[begin Text provided]

# First Egg!!



## azbison (Nov 17, 2015)

We got 24 chicks on 9/30/15. One didn't make the trip from the hatchery, two were victims of predators, so now we have 21 hens and we got our first egg last night. The girls are 19 weeks and starting to lay. We have had the nesting boxes blocked off, but one of the reds got in there last night and left us a present. We found another one this morning in a planter. We are opening up the nesting boxes and lining them.

The downside is we didn't start supplementing calcium until last night and the first egg was rubbery. We opened it up and it's normal inside, so we started calcium (oyster shell) and will continue that. 

I knew the time was coming because they were acting different. They wanted more human company and were easier to pick up. They also really started giving us the what for in the morning until they were let out of the coop. It's an exciting time!!!


----------



## chickenqueen (Jan 9, 2016)

It's an amazing time when your chickens first lay.First eggs are not perfect eggs.They(at least in my experience)are small,shell not fully formed,etc.They get better as time goes on.If you have been feeding a good laying pellet they should have sufficient calcium.Mine don't get supplemental calcium except for occasional egg shells and I have hard shells.It gets better with time and won't take too long.Good luck!


----------



## azbison (Nov 17, 2015)

An update: Got the second egg this morning, and it was from a different breed and it was hard. We have RIR, California Whites, Dominiques, Americaunas, Buff Orps, and Australorps. The RIR laid last night, the White did this morning.


----------



## 8hensalaying (Jun 5, 2015)

Congratulations! Getting those first eggs are so exciting!!!


----------



## robin416 (Sep 8, 2013)

Soon you'll be over loaded with eggs. 

Don't worry too much about the first eggs not being entirely perfect, as CQ mentioned, sometimes it takes a bit for their systems to get with the program.


----------



## seminole wind (Aug 22, 2015)

azbison said:


> An update: Got the second egg this morning, and it was from a different breed and it was hard. We have RIR, California Whites, Dominiques, Americaunas, Buff Orps, and Australorps. The RIR laid last night, the White did this morning.


Yeah!!! Eggciting it is!!!


----------



## dawg53 (Aug 25, 2015)

I've had chickens for a long time, and I still get excited checking the nest boxes for eggs! Congratulations!


----------



## Pep37412000 (Jan 25, 2016)

Congrats I'm learning also and enjoy reading things like this


----------



## seminole wind (Aug 22, 2015)

Welcome Pep! Glad to see you join and tell us about your chickens.


----------



## Pinkter (Aug 19, 2012)

I can get a "misfire" from some of my seasoned ladies! I supplement with a flock block. They love it! It has oyster shell, grit, and other goodies.


----------



## seminole wind (Aug 22, 2015)

Flock Block? They like it? I'll have to look into it.


----------



## azbison (Nov 17, 2015)

Here are six of the first seven.... The California whites are off and running, the Australorps and reds are getting started, so are the Americaunas


----------

[end Text provided]
[begin Information provided]

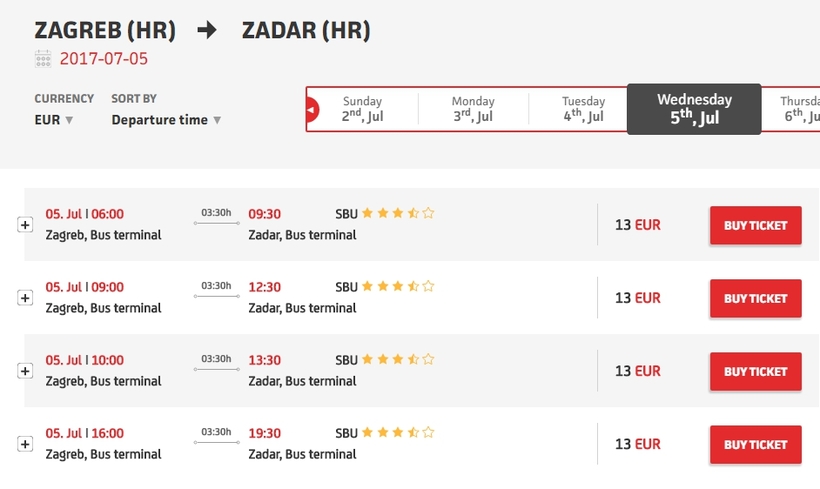Screen dimensions: 820x489
Task: Expand details of the 06:00 departure
Action: [25, 225]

[end Information provided]

Task description -
In the chicken thread about a first egg, what did azbison start feeding the hens after finding that the first egg was rubbery?

Complete answer -
Calcium, in the form of oyster shell.